Overview

DLBS1033 for Acute Ischemic Stroke Patients

Status:
Recruiting
Trial end date:
2023-09-01
Target enrollment:
0
Participant gender:
All
Summary
This is a prospective, randomized, double-blind, and controlled clinical study to investigate the effects of DLBS1033 in conjunction with standard therapy compared to standard therapy alone in acute ischemic stroke patients.

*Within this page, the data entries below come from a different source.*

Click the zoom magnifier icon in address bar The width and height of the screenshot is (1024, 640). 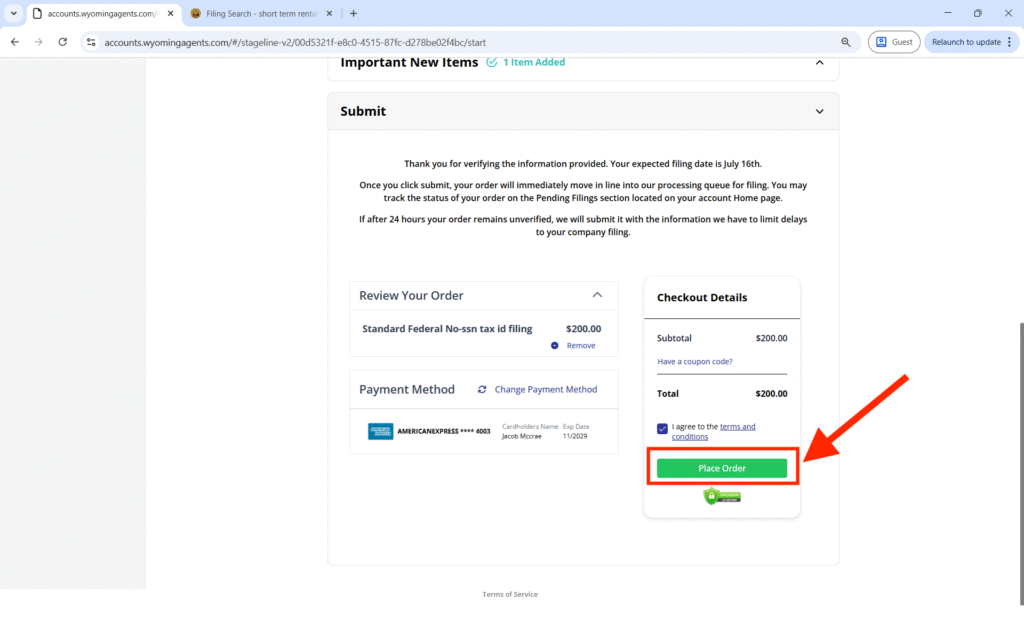[x=846, y=42]
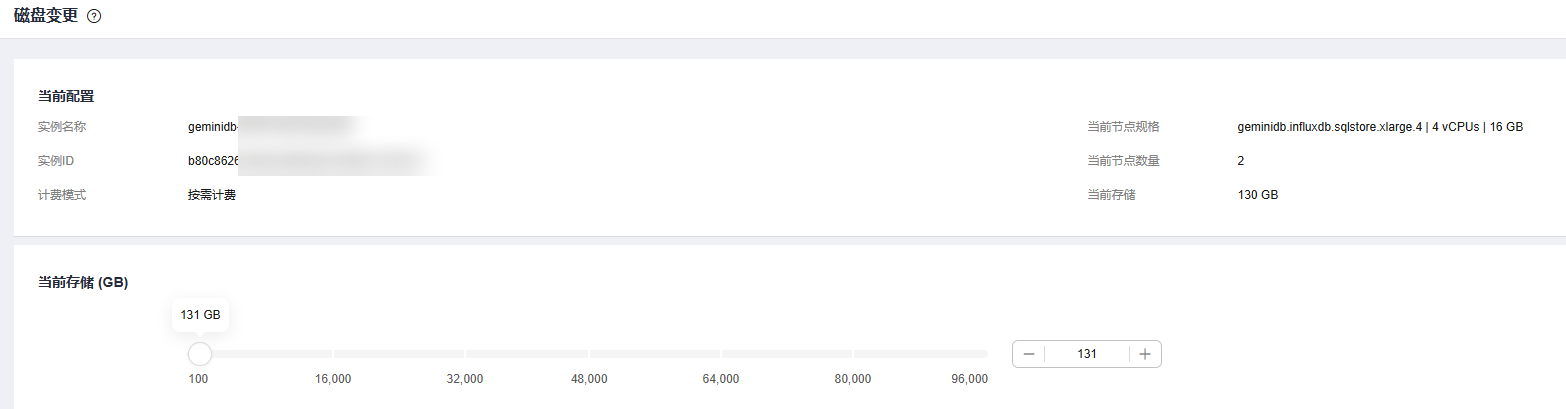Click the 130 GB current storage value
1566x409 pixels.
coord(1257,195)
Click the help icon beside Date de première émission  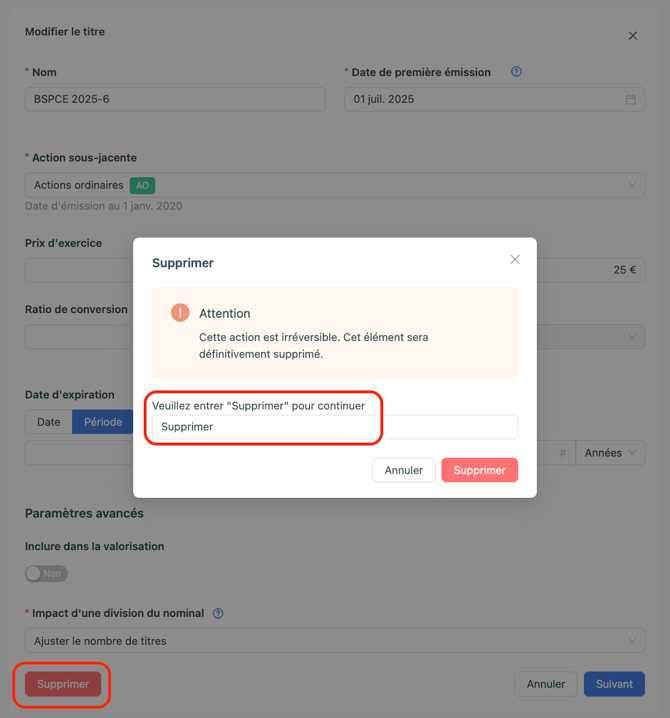tap(516, 72)
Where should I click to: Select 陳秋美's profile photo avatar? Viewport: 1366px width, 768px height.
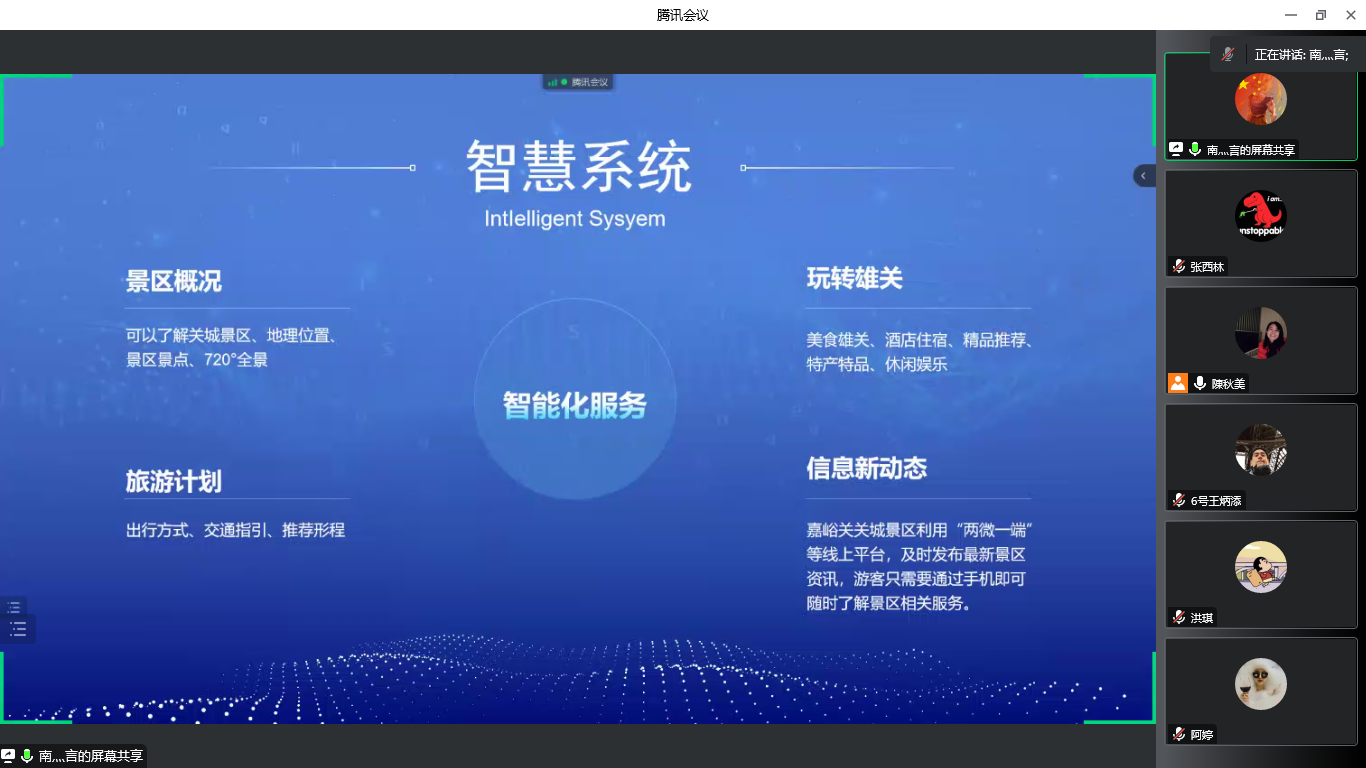pos(1260,332)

It is hypothesized that the improvement in functional outcomes as measured by NIHSS and BI as well as the improvement in haemostatic parameters as measured by thrombocyte aggregation test (TAT), fibrinogen, and d-dimer in DLBS group will be significantly greater than those in the control group.
Phase:
Phase 2/Phase 3
Accepts Healthy Volunteers?
No
Details
Lead Sponsor:
Dexa Medica Group
Criteria
Inclusion Criteria:

- Signed informed consent from the patients or patients' legally acceptable
representatives (must be obtained before any trial related activities).

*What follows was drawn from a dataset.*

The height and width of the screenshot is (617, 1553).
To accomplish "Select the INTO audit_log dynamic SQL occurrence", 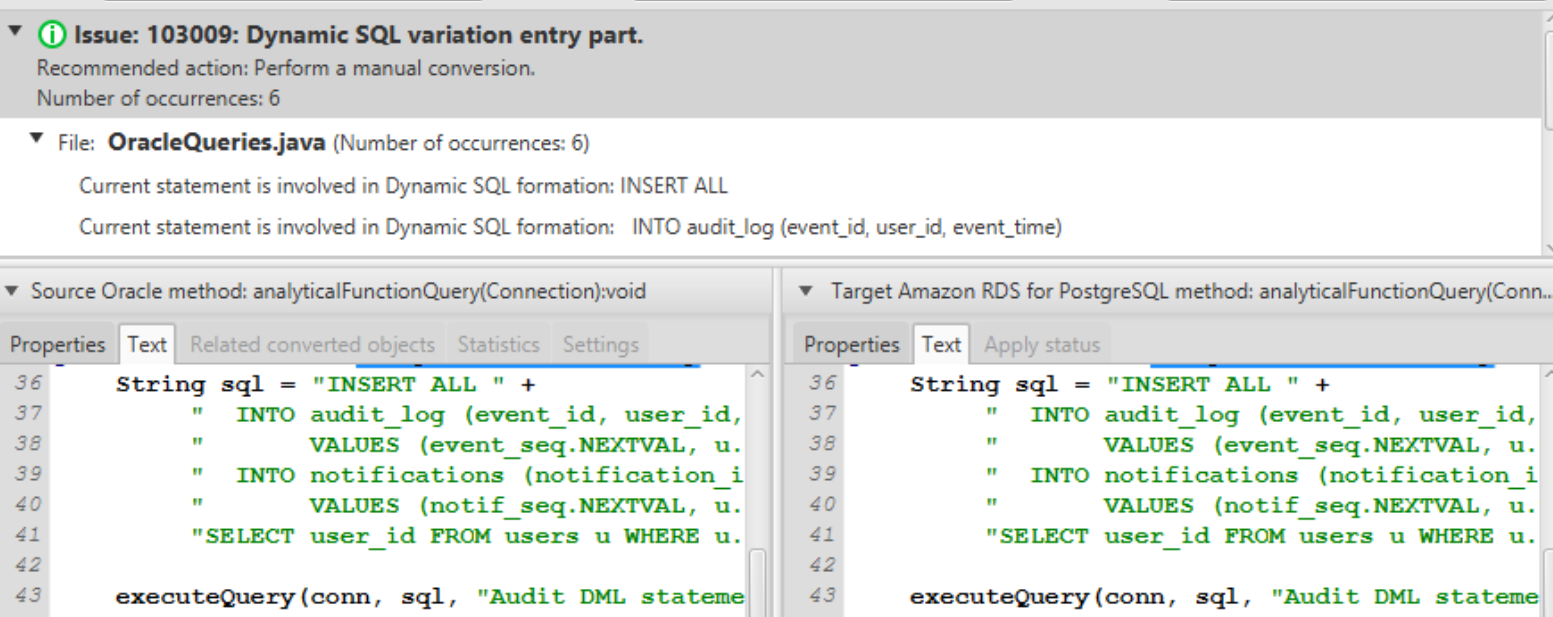I will pyautogui.click(x=570, y=228).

- Male or female subjects with age of >18 years at Screening.

- Patients clinically diagnosed having acute ischemic stroke attack and confirmed by CT
scan.

- Patients with cerebral infarction subtypes of PACI or LACI as classified by Bamford
criteria.

- Patients with moderate condition based on National Institutes of Health Stroke Scale
(NIHSS) score of 5-15.

- Patients present at hospital and receiving first dose of study medication within 72
hours after the onset of the stroke symptoms.

- Able to take oral medication.

Exclusion Criteria:

- For females of childbearing potential: pregnancy and lactation period.

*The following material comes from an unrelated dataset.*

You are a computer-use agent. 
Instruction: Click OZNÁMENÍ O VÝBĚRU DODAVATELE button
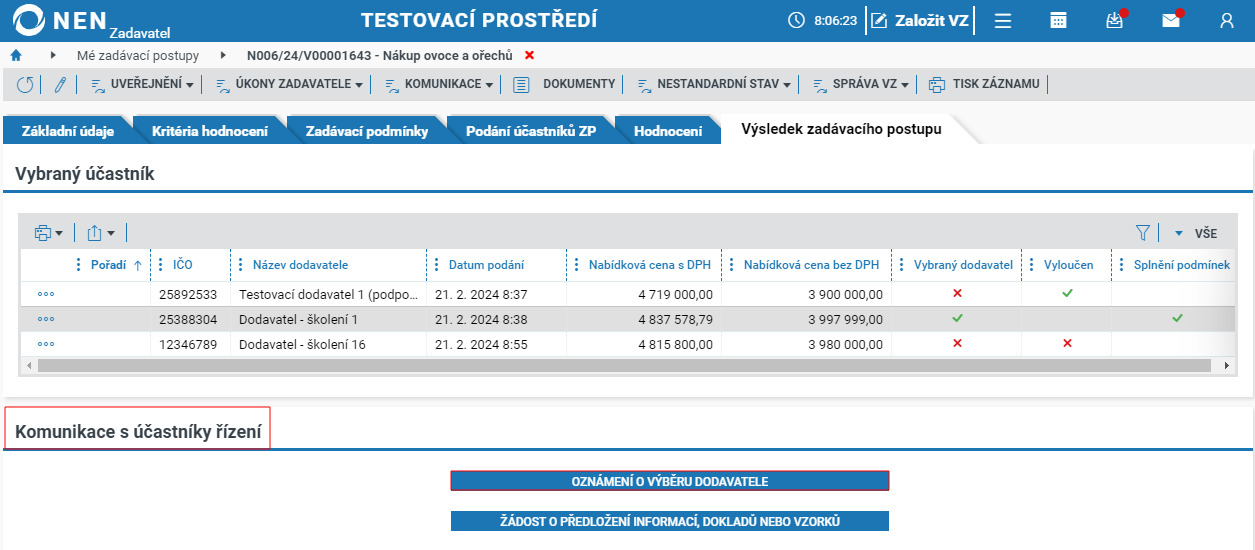click(x=670, y=481)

- History of hemorrhagic stroke within the last 3 months.

- Patients with seizure at the onset of stroke or with regular medication for
seizure/epilepsy.

- Current or regular use (within the last 1 month) of oral anticoagulants, antiplatelets
other than study medication, and herbal medicines.

- Patients who have received tissue plasminogen activator (TPA) within 24 hours to
Screening.

- History of serious head injury within the last 3 months.

- History of major surgery within the last 3 months.

- Recent serious cardiovascular conditions, such as myocardial infarction and heart
atrial fibrillation as demonstrated by electrocardiography (ECG).

- History of congestive heart failure and aortic dissection.

- Presence of severe renal and hepatic dysfunction, defined as serum creatinine level >
3x upper limit of normal (ULN) or history of hemodialysis, and any of serum ALT, AST,
Gamma-GT level of > 3x ULN, respectively.

- Presence of acute SIRS.

- Presence of chronic infections.

- Patients with higher risks of bleeding.

- Subjects with uncontrolled hypertension (systolic blood pressure > 185 mmHg or
diastolic blood pressure > 110 mmHg).

- Subjects with random plasma glucose ≥180 mg/dL and HbA1c ≥ 7.0% at Screening.

- Known or suspected hypersensitivity to the trial product or related products.

- Participation in any other clinical studies within 30 days prior to screening.